[Stored data entries]
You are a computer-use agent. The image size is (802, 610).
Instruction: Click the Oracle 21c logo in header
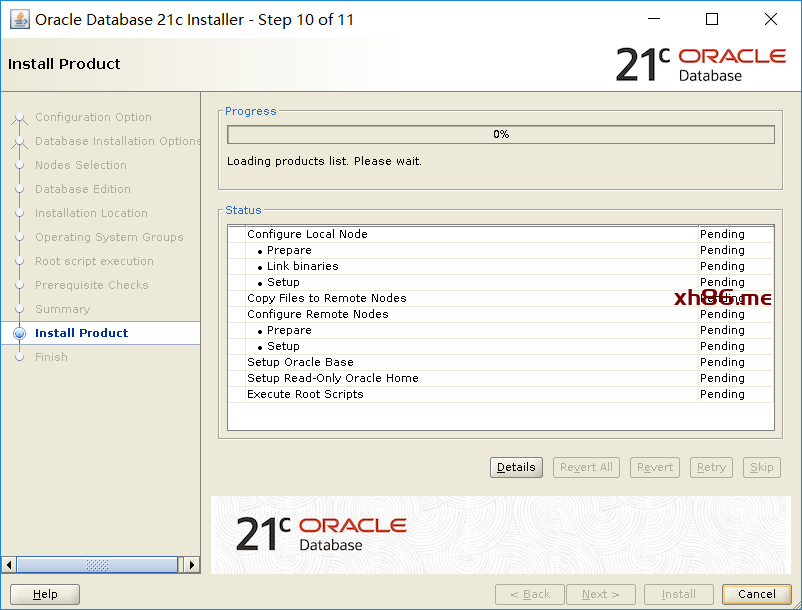click(x=700, y=64)
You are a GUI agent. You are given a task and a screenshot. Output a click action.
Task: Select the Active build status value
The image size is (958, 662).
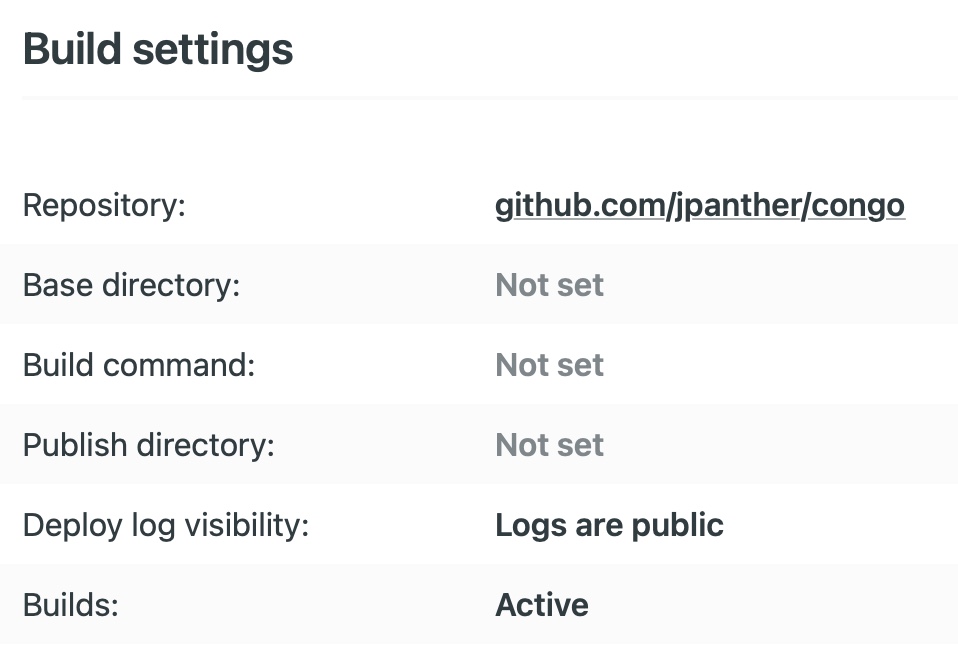pos(541,605)
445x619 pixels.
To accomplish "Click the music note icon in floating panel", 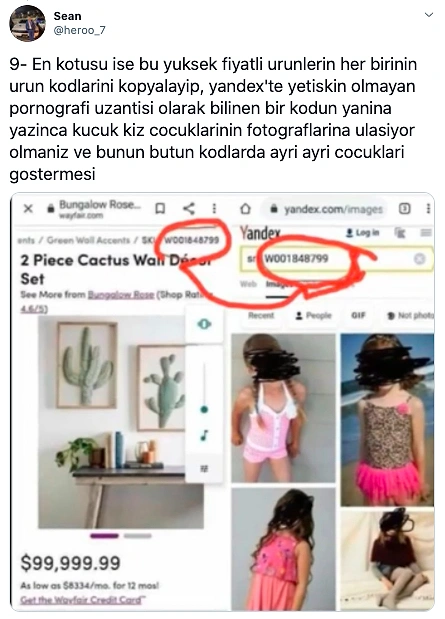I will 204,435.
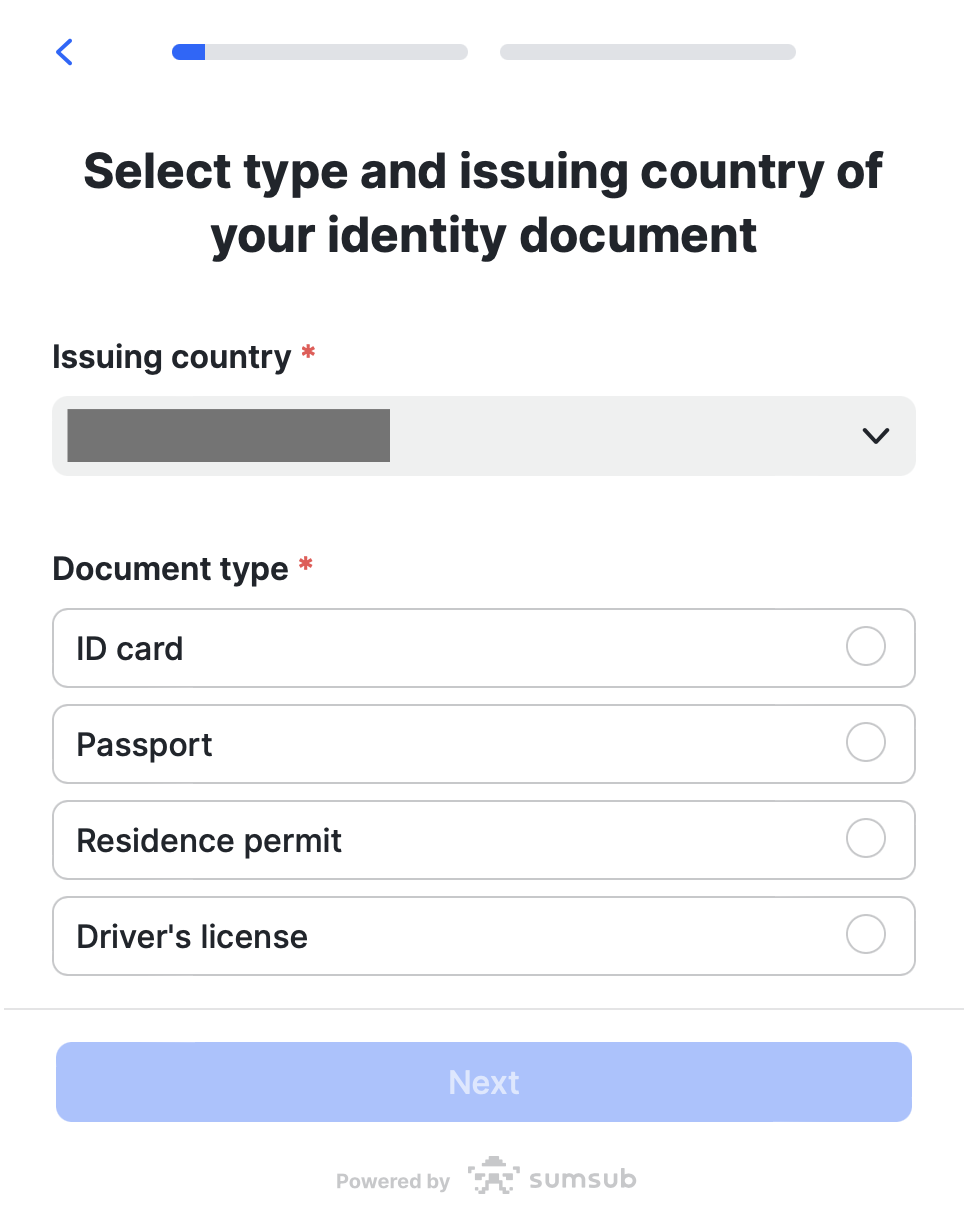Select the Passport radio circle

(865, 743)
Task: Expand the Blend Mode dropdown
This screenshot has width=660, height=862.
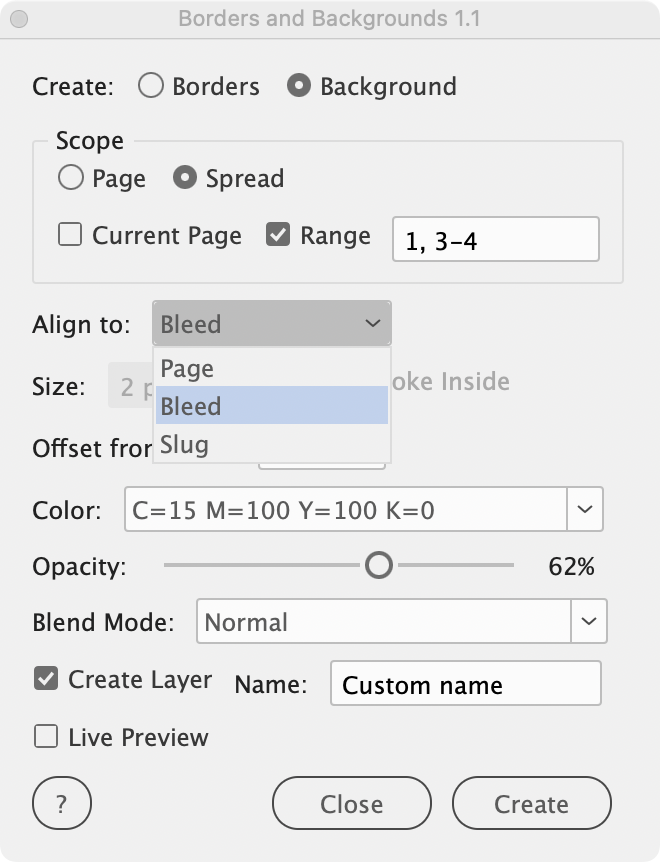Action: tap(589, 622)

§ **Aim of the exercise**
Provide only the count of lines in the records above that hold the word "agent".

§ **Answer below**
2